If Smith was searching for an example of how that more confrontational manner can ultimately prove effective, he need only cast his mind back to Australia’s most recent Test tour to South Africa in 2014.
When, on the tense final day at Cape Town with the bitter-fought three-match series level at 1-1 and the world’s top Test ranking again on the line, the Australians went hard at their foes who were furiously stonewalling to stave off defeat and defend their number one billing.
A day that saw South Africa’s Faf du Plessis subjected to regular snarling and barking after he had earlier in the match accused the Australians of reacting “like a pack of wild dogs” when he reached down and picked up the ball during his team’s first innings.
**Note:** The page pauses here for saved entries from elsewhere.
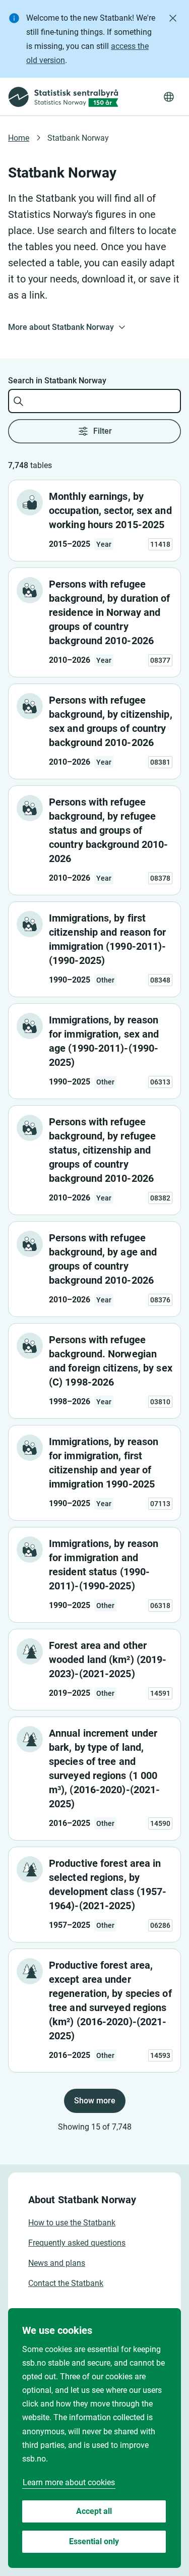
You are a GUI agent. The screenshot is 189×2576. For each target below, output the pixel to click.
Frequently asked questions (76, 2243)
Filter (102, 431)
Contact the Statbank (65, 2283)
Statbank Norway (78, 138)
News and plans (56, 2263)
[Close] (173, 18)
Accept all (94, 2511)
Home (18, 138)
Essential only (94, 2541)
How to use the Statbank (71, 2222)
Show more (94, 2100)
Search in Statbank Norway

Culminating in a sustained spray of dog noises when Smith himself eventually dismissed du Plessis to edge Australia closer to victory.
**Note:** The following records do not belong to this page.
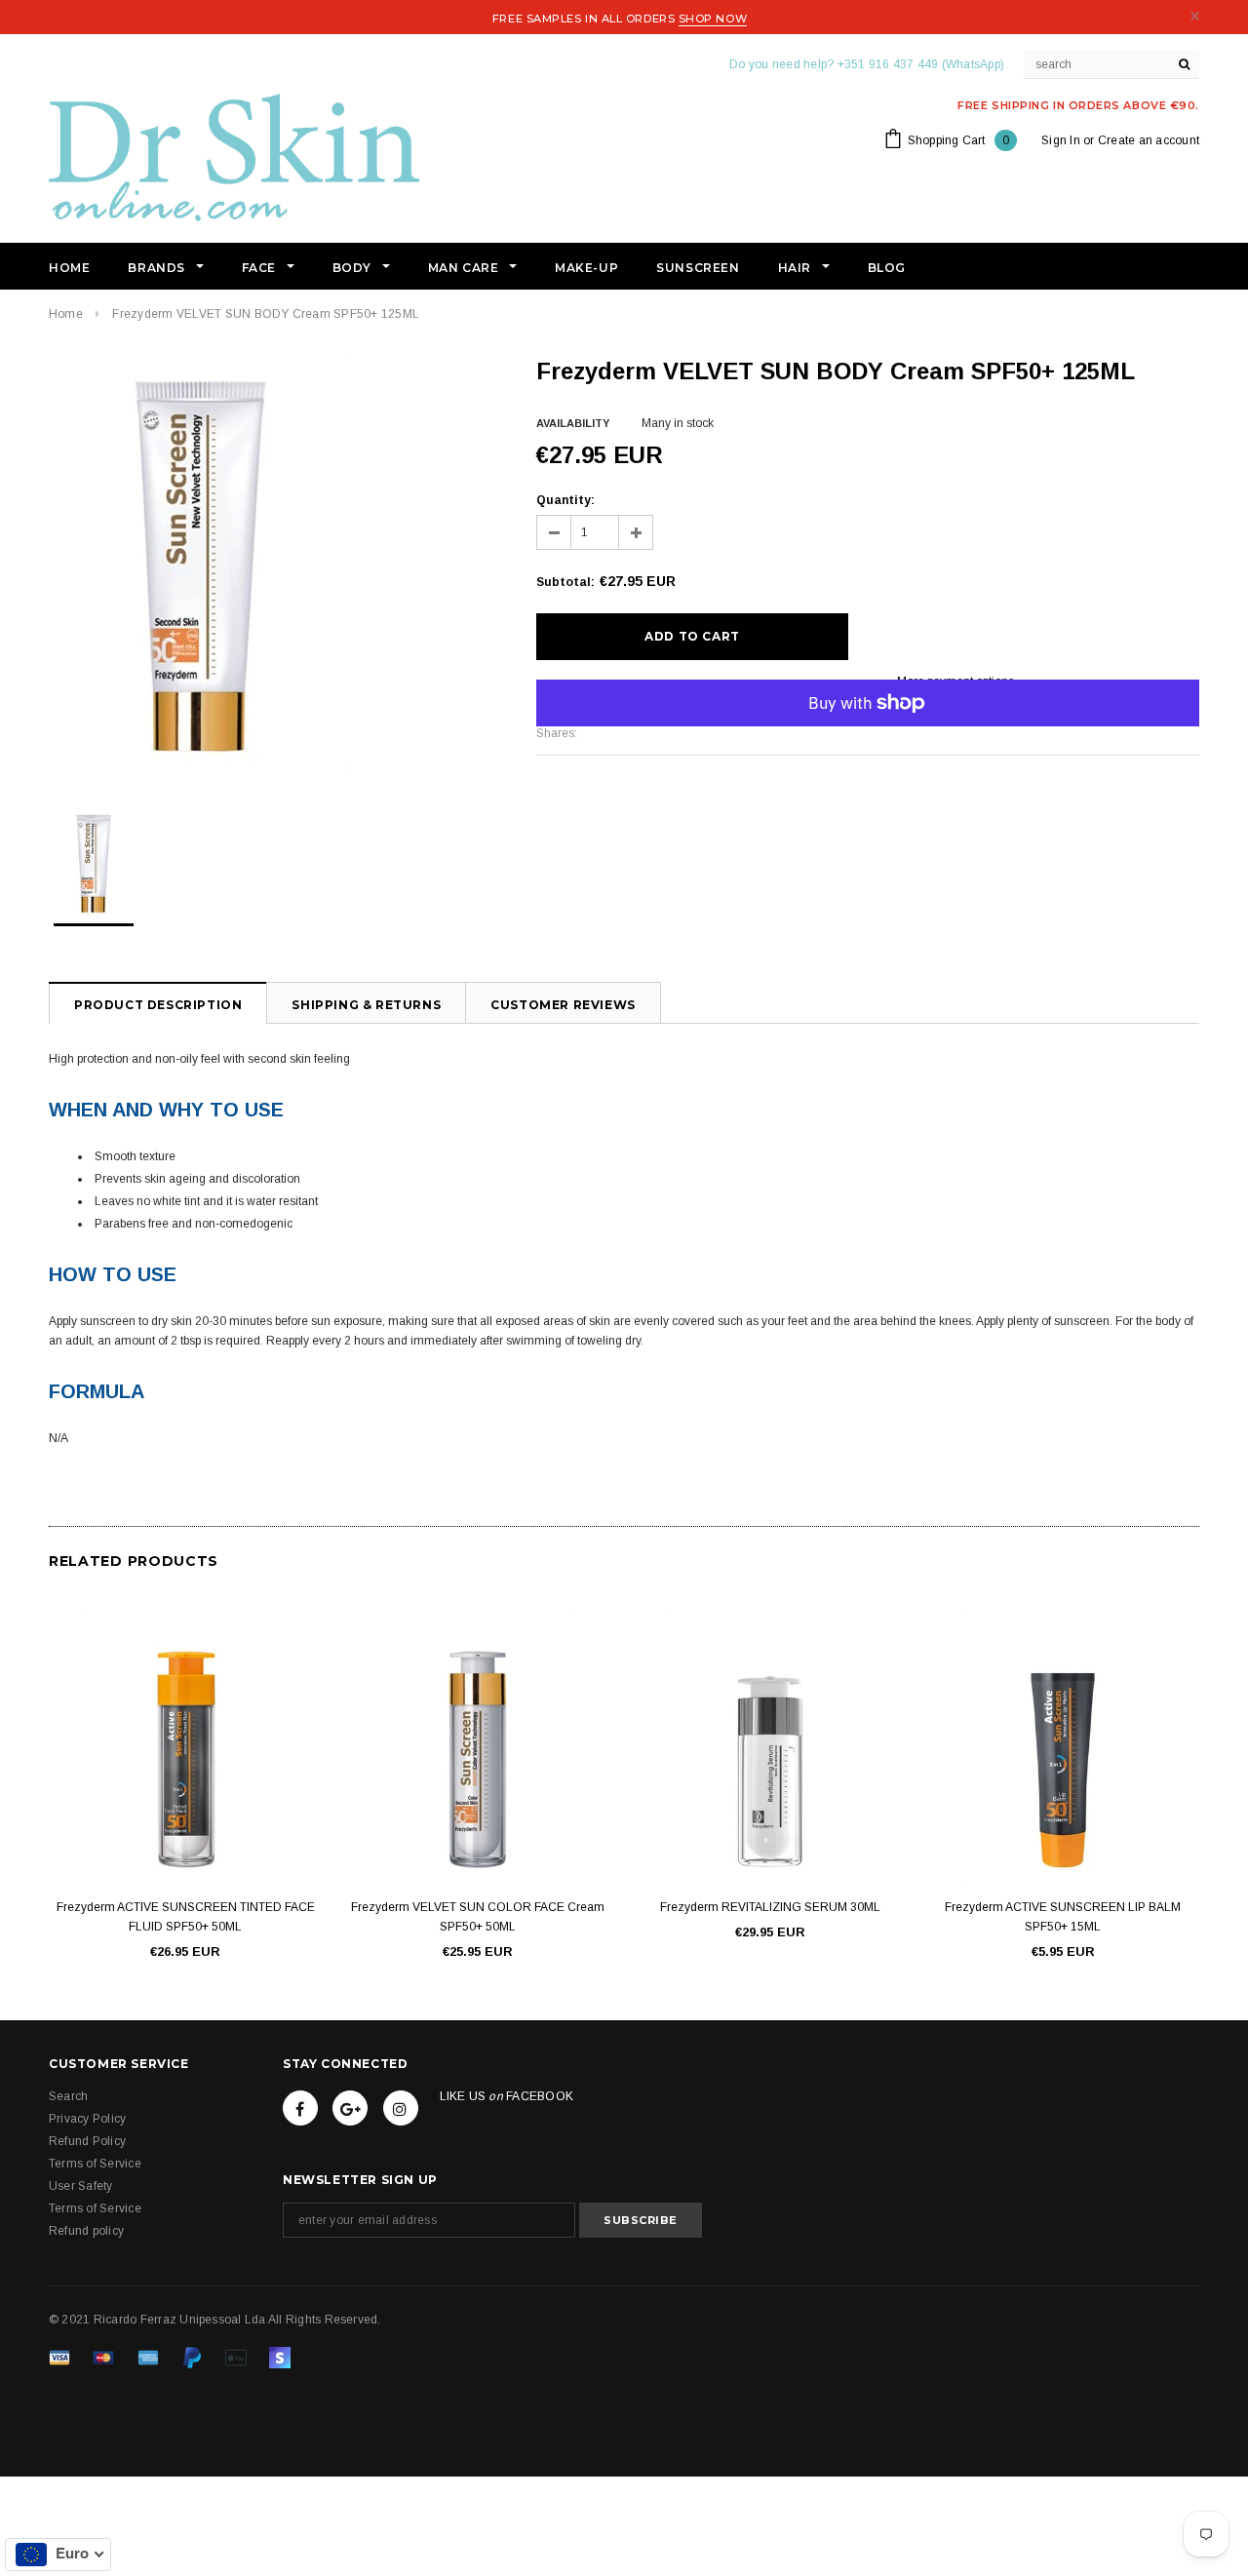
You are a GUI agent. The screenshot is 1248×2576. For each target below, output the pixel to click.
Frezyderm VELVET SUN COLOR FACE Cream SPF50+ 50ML (477, 1916)
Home (66, 314)
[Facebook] (300, 2108)
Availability (572, 423)
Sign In (1060, 140)
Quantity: (565, 500)
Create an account (1148, 140)
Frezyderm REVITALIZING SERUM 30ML (770, 1907)
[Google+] (350, 2108)
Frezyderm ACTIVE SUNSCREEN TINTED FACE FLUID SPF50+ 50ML (186, 1916)
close (1194, 16)
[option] (273, 565)
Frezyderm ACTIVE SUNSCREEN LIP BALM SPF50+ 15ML (1063, 1916)
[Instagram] (400, 2108)
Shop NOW (713, 18)
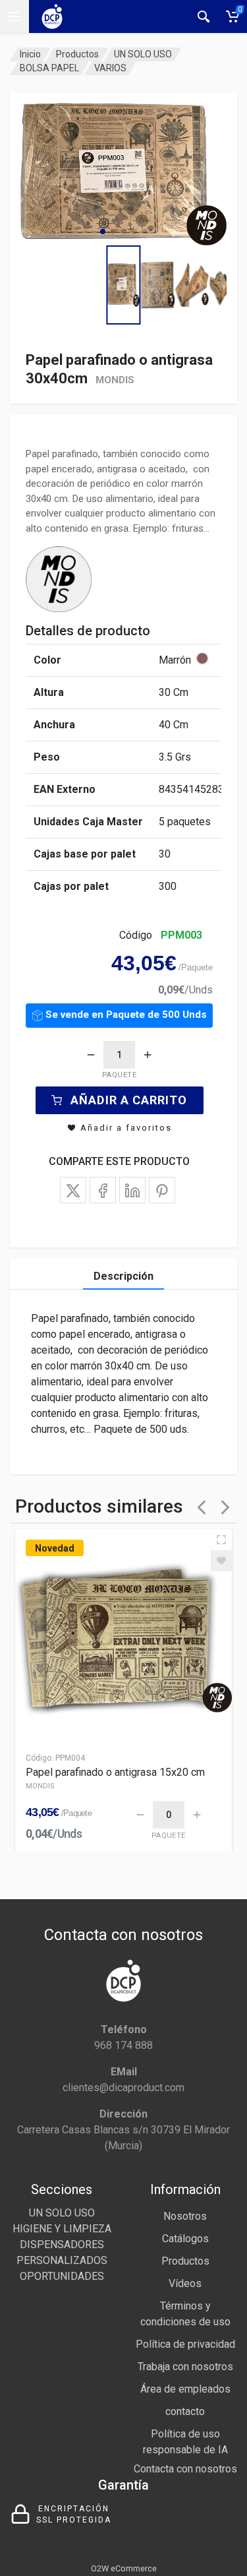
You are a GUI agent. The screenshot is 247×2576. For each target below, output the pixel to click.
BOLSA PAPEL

A day that also hosted an ugly verbal spat involving Australia’s then captain Michael Clarke and South Africa’s current fast bowling spearhead Dale Steyn, an incident that resulted in a feud between the pair that simmered publicly for more than a year.
And which ultimately saw Australia claim a famous victory in the shadows of stumps on day five when Ryan Harris – travelling with the current ODI squad as a bowling coach - produced a super-human physical effort to claim a pair of wickets in his final over.
It was that sort of Test match intensity that Smith has referring to, and which earned the full endorsement of his coach when the pair fronted a media conference in Johannesburg yesterday ahead of the ODIs against South Africa (and one against Ireland at Benoni next Tuesday).
"I think Steve hit it right on the head, and it’s more so in the Test match arena," Lehmann said of his captain’s call for some of his senior teammates to establish a bit more of a presence on the field of battle.
"The one-day guys are pretty vocal and I think it will be a pretty fiery series.
"One of the great things about these two countries is they play it really hard on the field but get on really well off it.
"So I don’t think the noise will be an issue in this series, for both sides."